Tony Luck Dec. 23, 2015, 8:46 p.m. UTC | #5
> I know, memcpy returns the ptr to @dest like a parrot

Maybe I need to change the name to remove the
"memcpy" substring to avoid this confusion. How
about "mcsafe_copy()"? Perhaps with a "__" prefix
to point out it is a building block that will get various
wrappers around it??

Dan wants a copy_from_nvdimm() that either completes
the copy, or indicates where a machine check occurred.

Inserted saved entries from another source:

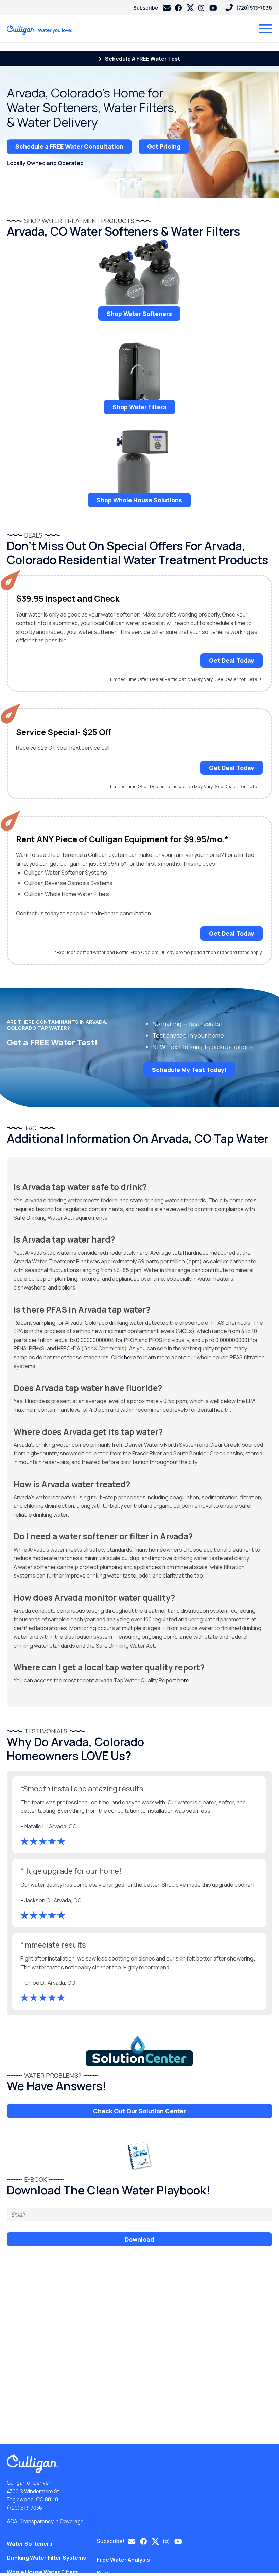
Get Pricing (163, 146)
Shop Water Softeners (139, 313)
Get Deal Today (231, 660)
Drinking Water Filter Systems (46, 2557)
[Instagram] (201, 7)
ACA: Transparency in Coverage (45, 2521)
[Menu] (265, 28)
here (130, 1357)
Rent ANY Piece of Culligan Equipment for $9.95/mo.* (122, 839)
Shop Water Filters (139, 407)
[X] (190, 7)
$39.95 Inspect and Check (67, 599)
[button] (152, 8)
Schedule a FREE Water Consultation (69, 146)
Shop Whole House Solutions (139, 500)
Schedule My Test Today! (189, 1070)
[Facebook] (178, 7)
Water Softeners (29, 2543)
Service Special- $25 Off (63, 732)
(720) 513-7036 (24, 2507)
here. (184, 1680)
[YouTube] (213, 7)
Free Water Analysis (123, 2559)
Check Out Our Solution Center (139, 2111)
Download (139, 2239)
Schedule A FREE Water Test (142, 58)
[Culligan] (39, 30)
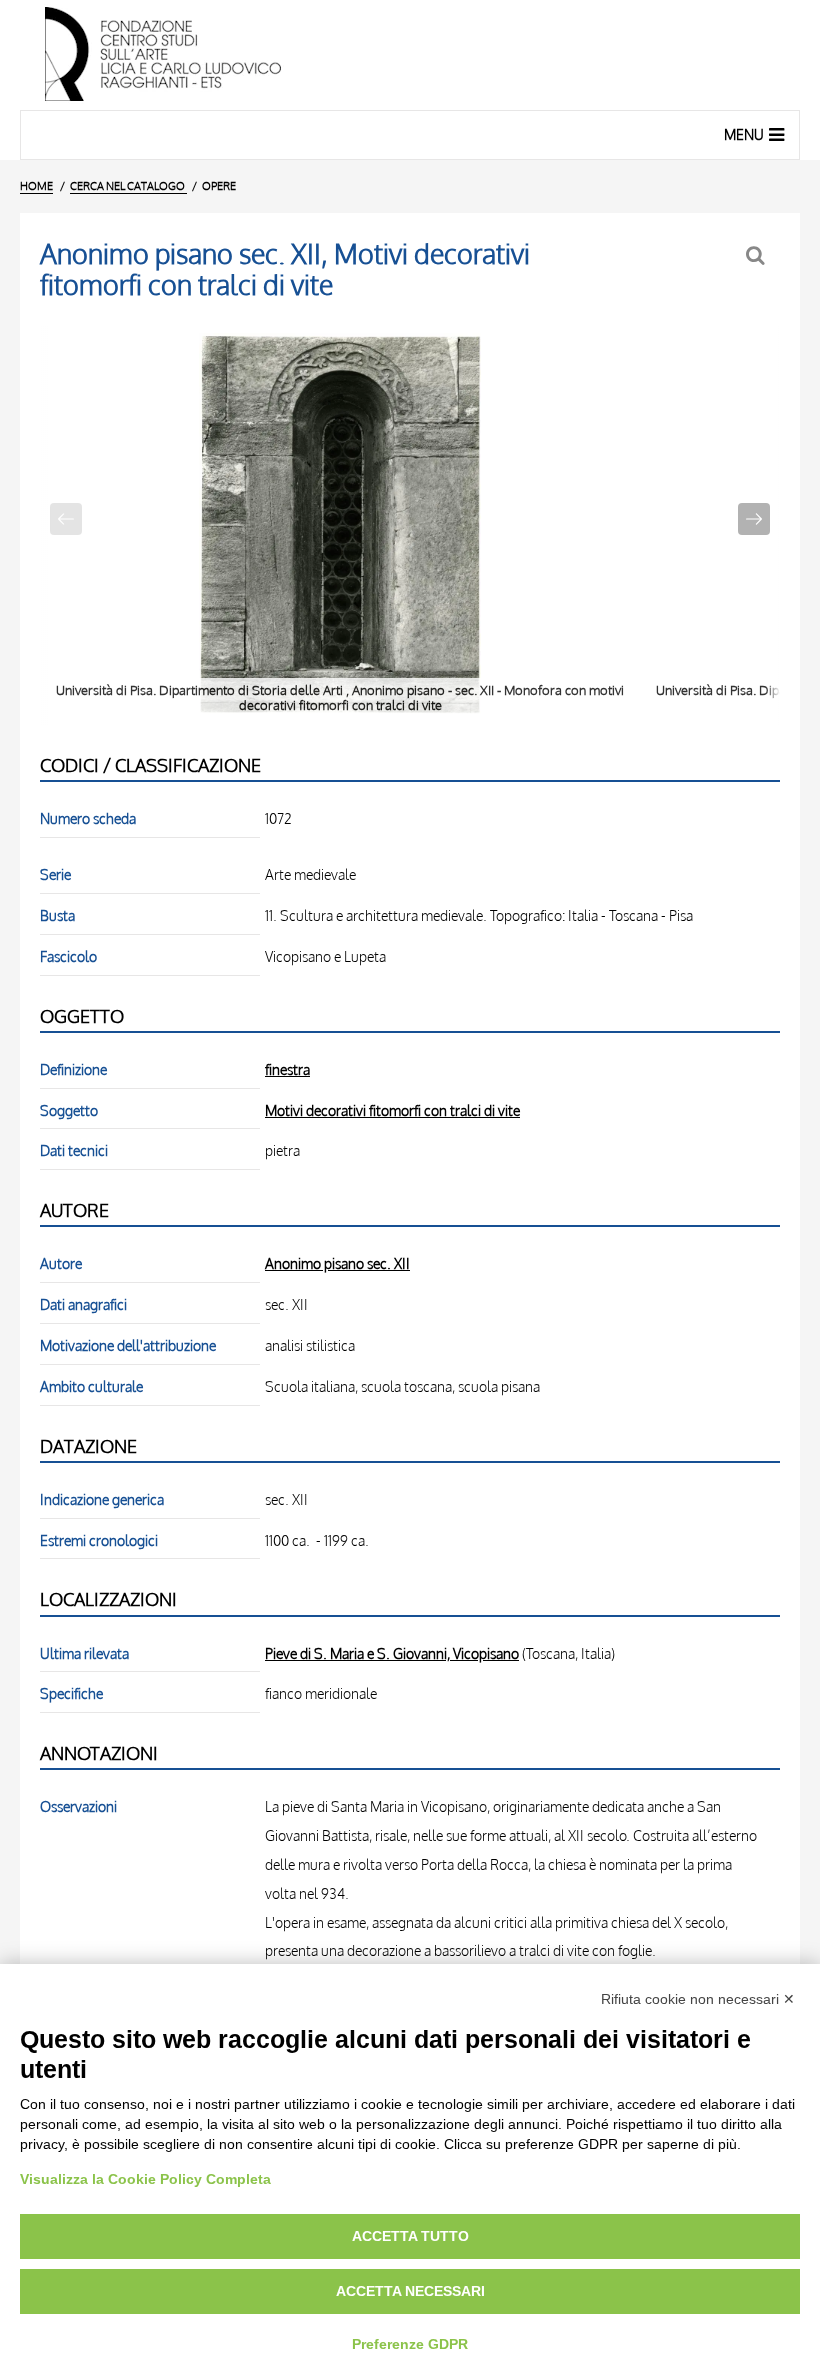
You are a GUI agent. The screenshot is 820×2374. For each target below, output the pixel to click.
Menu (744, 134)
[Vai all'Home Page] (410, 55)
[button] (754, 519)
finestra (287, 1069)
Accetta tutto (410, 2236)
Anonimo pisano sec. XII (337, 1263)
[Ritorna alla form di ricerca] (757, 255)
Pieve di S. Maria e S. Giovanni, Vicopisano (392, 1653)
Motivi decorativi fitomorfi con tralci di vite (392, 1110)
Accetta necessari (410, 2291)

I'm going to want a copy_from_user() that has two fault
options (user gave a bad address -> -EFAULT, or the
source address had an uncorrected error -> SIGBUS).

-Tony
Borislav Petkov Dec. 24, 2015, 1:37 p.m. UTC | #6
On Wed, Dec 23, 2015 at 12:46:20PM -0800, Tony Luck wrote:
> > I know, memcpy returns the ptr to @dest like a parrot
> 
> Maybe I need to change the name to remove the
> "memcpy" substring to avoid this confusion. How
> about "mcsafe_copy()"? Perhaps with a "__" prefix
> to point out it is a building block that will get various
> wrappers around it??
> 
> Dan wants a copy_from_nvdimm() that either completes
> the copy, or indicates where a machine check occurred.
> 
> I'm going to want a copy_from_user() that has two fault
> options (user gave a bad address -> -EFAULT, or the
> source address had an uncorrected error -> SIGBUS).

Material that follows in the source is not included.